As I got higher, my mouth got drier and my stomach did flip-flops as the ToT wiggled and leaned with every movement. I finally reached a point where I thought I could reach Snowball with my 12 ft max-extended rescue pole, so Ben passed up the rescue pole via a pull line. I stood up and fully extended my arms, but I still needed to go about 1 to 2 feet further up. At this point, each time I progressed the top girdle it was only a few inches at a time, as I had to switch the top girdle from rope to webbing loop in order to get a firm grasp on the trunk, and it was difficult to advance. Each time I told Ben that I was inching further up the trunk, he would say "Well,...Ok...." in such a way that I knew he thought that this was crazy, and that he did not want to have explain to my wife how/why I fell out of the tree. He told me later that the tree started bending at the rope stabilization points, which was somewhat disturbing.

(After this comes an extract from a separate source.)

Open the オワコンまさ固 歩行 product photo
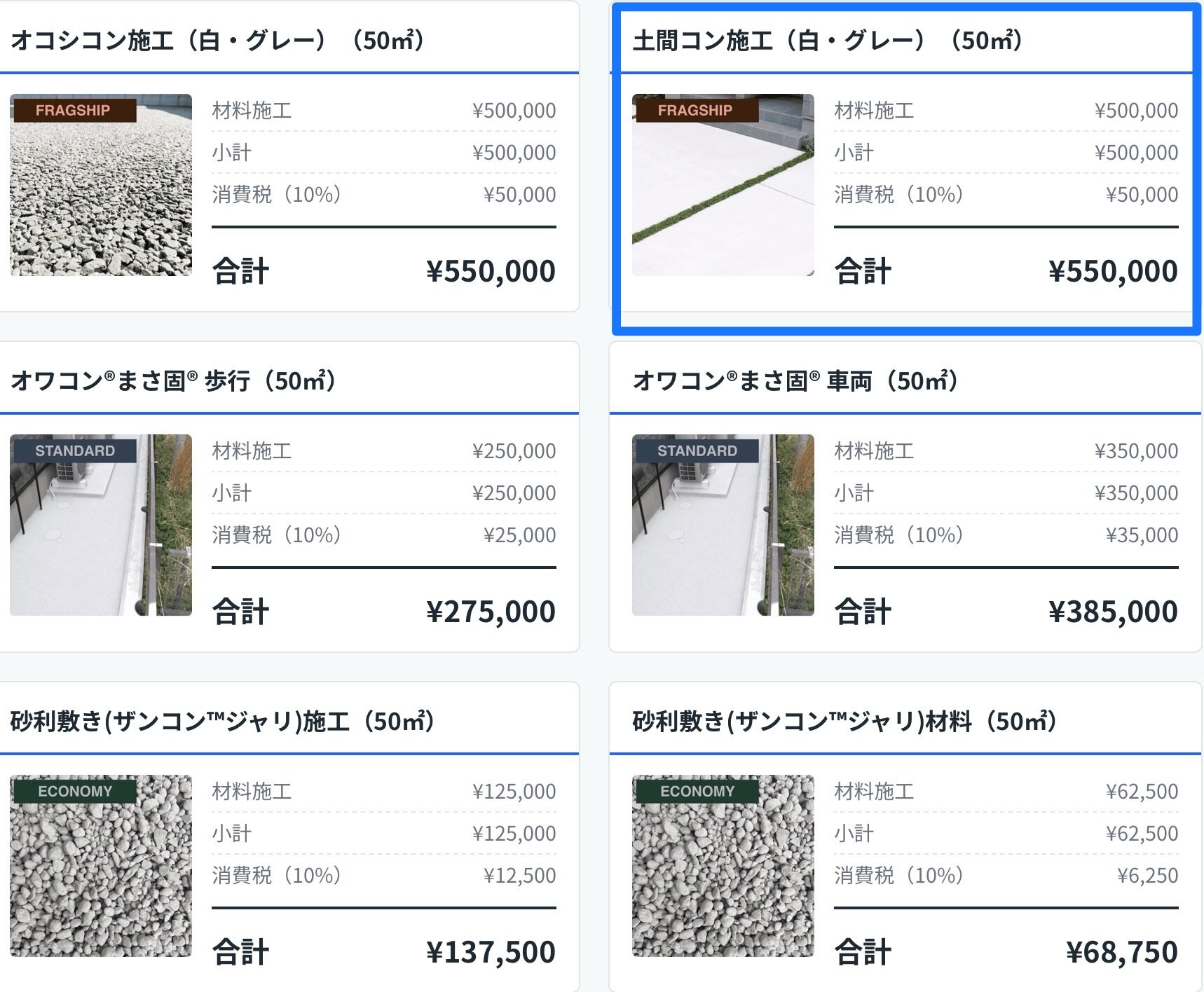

I finally reached a point where I could get the rescue hoop above Snowball, who was wedged in a V-union with front paws and back paws on two spindly limbs. I then spent about 30 minutes trying to get the hoop around Snowball's fluffy body. There were small limbs all around Snowball that kept catching the hoop, and Snowball was excellent at moving his paws and head in such a way as to avoid the hoop. Waving a 12 foot metal pole directly above your head is an exhausting exercise, and I could keep it above my head for only about a minute before my arms would tire and I would have to rest. After about 30 minutes (it had been about 2.5 hours), darkness was approaching and I was wearing out. I told Susan that I would have to try a neck grab, and she assented. About this time, my camera ran out of juice, so the posted video does not show the final grab. In lieu of the missing video, I commissioned an artist to make a still life painting of the neck grab on Snowball, and the painting is on this page (try not to gape at its awesomeness!).

I told Ben and Susan to get ready, as we wanted to release Snowball from the neck grab as quickly as possible once he was on the ground. I raised the pole, and managed to get Snowball around the neck as shown to the left. I was then able to lift him up and off of the V-union, which caused the pole to invert with poor Snowball hanging by his neck. I quickly lowered the pole+Snowball to Ben, who was waiting with the hoop net. Once Snowball was in the net, Ben released the wire, and Susan swooped Snowball up for some high intensity snuggling. I breathed a huge sigh of relief, installed a descent line, and came down, dismantling all of our safety ropes on the way down. By the time we finished packing up, it was full dark. Snowball is an outside kitty, and he had already taken off to get away from the two strangers that had been tormenting him. Susan texted me the next evening that Snowball had shown up for his evening meal. Susan sent me the pictures of Snowball below about a week later. The video shows some stem climbing and me at height with Snowball. I fervently hope that another ToT is a long way off in my future. I also want to thank Ben E. for his assistance and advice during the rescue -- without him, I would have certainly killed myself and Snowball would still be in the tree!